You should now be ready to query metrics and develop Transform locally.

Getting Started on the Transform CLI Workflow with Transform

Organization of your Transform repo

As long as you are within the overarching repo folder that contains the relevant YAML files to build the Transform model, you can organize your YAML files however you would like (e.g. different subfolders to break out metrics and data sources). You cannot, however, have other non-Transform YAML files present in the repo (think of the Transform repo as THE model that looks "down" at all levels beneath it. For more context, see the Transform Model.)

CLI Workflow with Transform

Navigate to the repo that holds the YAML files of your Transform model. Make sure that you have Transform installed, or your virtual environment is activated.

Quick useful commands:

mql identify: This command helps you identify the current model you are working on + when the model was last updated.

mql list-metrics: This command lists the metrics in your Transform model

mql list-dimensions: This command lists the dimensions available to your metric(s)

  • ex: I want to know all available dimensions in the metric named active_user.
    • The CLI command is mql list-dimensions --metric-names active_user
  • ex: I want to know all available dimensions for metrics active_user and inactive_user.
    • The CLI command is mql list-dimensions --metric-names active_user,inactive_user
    • Note that list-dimensions gives you the common dimensions between your metrics of interest.
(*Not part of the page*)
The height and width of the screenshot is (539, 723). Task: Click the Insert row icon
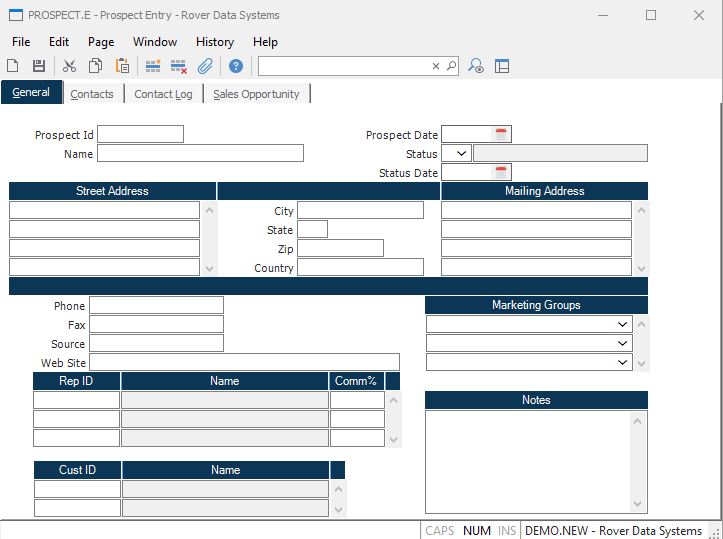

The general workflow to edit, test, and make changes to your Transform model:

  1. Switch to your relevant github branch
  2. Make your edits to the appropriate YAML files
  3. mql commit-configs --config-dir .
    • This step validates the YAML files in your current directory (specified via --config-dir .), checking for syntax errors and incorrect parameters.
    • When you commit configs, you will be asked whether you want to pin your model (enter y for yes, n for no). Pinning a model means that you are now running a "local" Transform model with your changes. Once your model is pinned, you can now query against your local model. For a quick tutorial on querying, see the MetricFlow tutorial (Transform customers will use the mql command, and not mf).
    • You may also include --skip-dw to skip validating against your warehouse to check if columns exist (ex: mql commit-configs --skip-dw --config-dir .)
  4. Once satisfied, you can push your changes to your git repo, and merge your branch.
    • For Transform customers: once your changes are merged into the GitHub Repo, the GitHub Actions will automatically trigger to update the model on the Transform app. Once the Github Actions finish, the updated model should also be reflected in the Transform App.
  5. Remember to unpin your model via mql unpin-model (once unpinned, your local configuration will point to whatever is the repo's last-updated model).
    • Tip: mql identify will show you the current model you are on via model ID, as well as the timestamp as to when the model was updated.